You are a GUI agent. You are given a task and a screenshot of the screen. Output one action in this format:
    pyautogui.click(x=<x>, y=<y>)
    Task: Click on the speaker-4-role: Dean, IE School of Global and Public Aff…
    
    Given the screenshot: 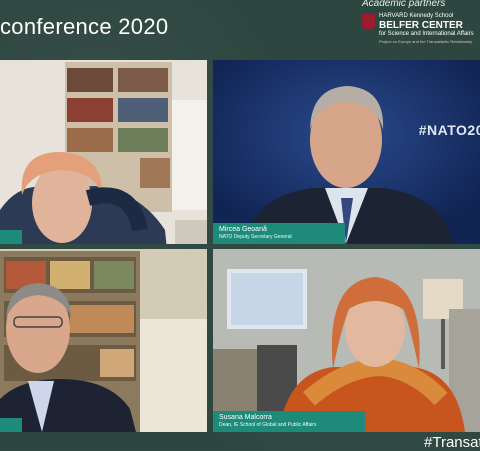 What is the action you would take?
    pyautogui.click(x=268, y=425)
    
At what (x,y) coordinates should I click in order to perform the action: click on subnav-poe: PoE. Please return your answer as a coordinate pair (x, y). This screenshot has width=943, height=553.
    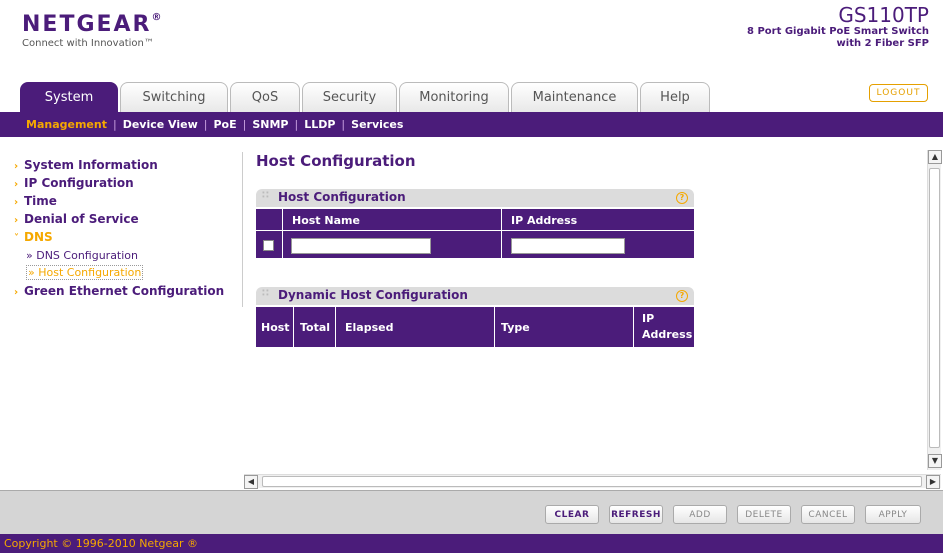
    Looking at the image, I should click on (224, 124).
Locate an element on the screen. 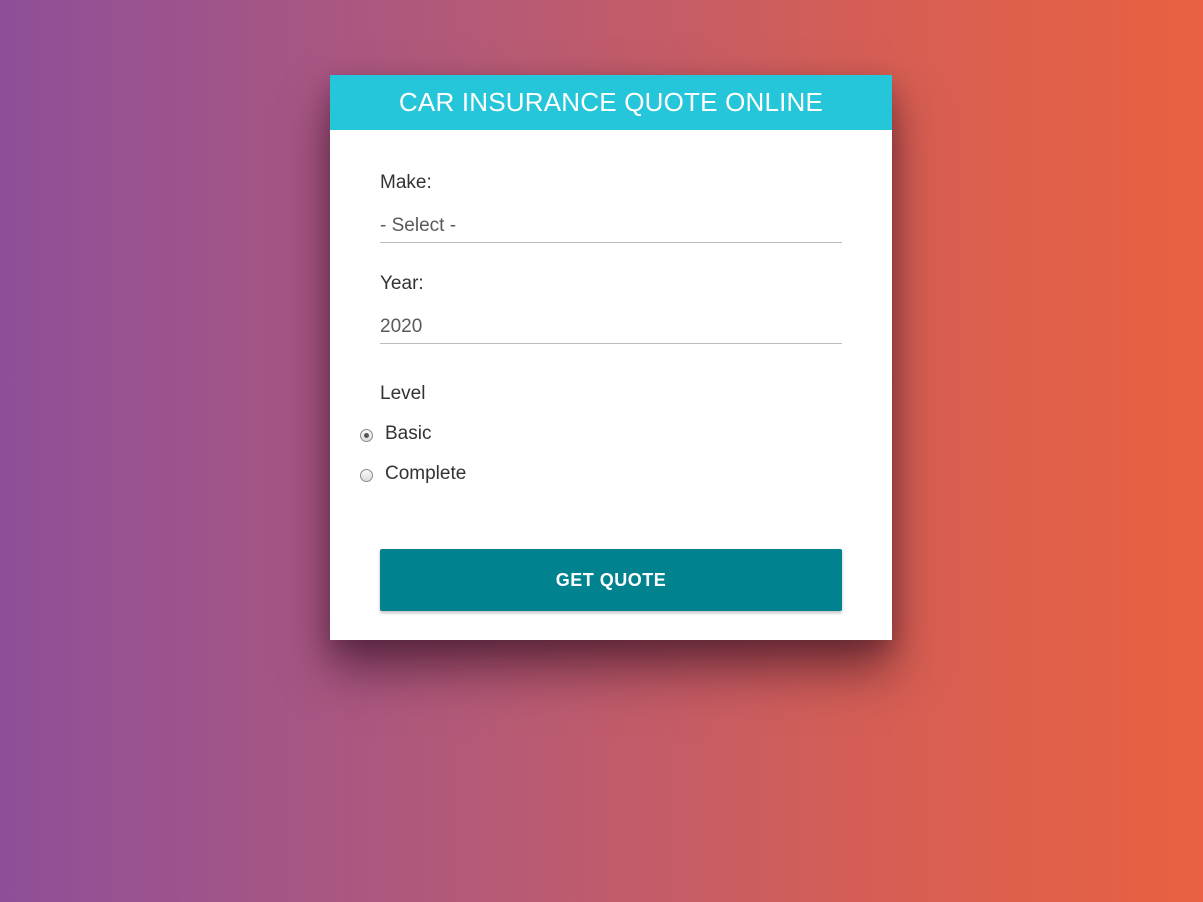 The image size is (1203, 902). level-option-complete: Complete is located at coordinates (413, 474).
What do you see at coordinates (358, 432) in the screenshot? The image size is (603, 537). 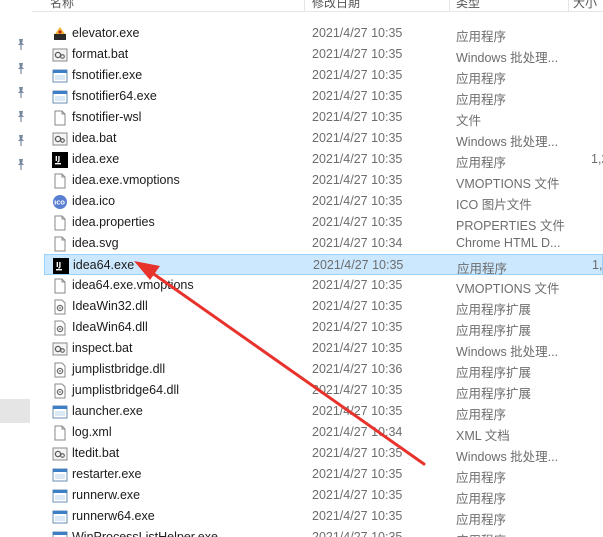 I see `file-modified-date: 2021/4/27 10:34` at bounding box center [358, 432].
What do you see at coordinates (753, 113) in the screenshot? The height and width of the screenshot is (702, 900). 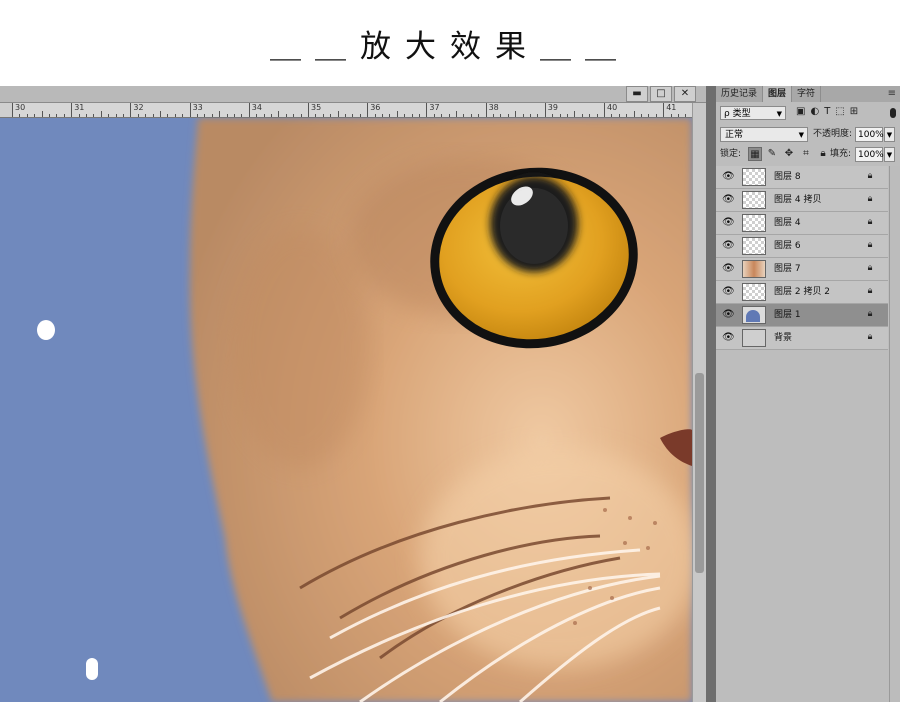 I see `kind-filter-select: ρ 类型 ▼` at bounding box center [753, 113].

.....

→ **WHAT IS NEEDED**: Report every line in the rows above that contains the word "should", reproducing each line in full.

→ **EXERCISE RESULT**:
At what (x,y) coordinates should I click in order to perform the action: click on subnav-poe: PoE. Please return your answer as a coordinate pair (x, y). This screenshot has width=943, height=553.
    Looking at the image, I should click on (224, 124).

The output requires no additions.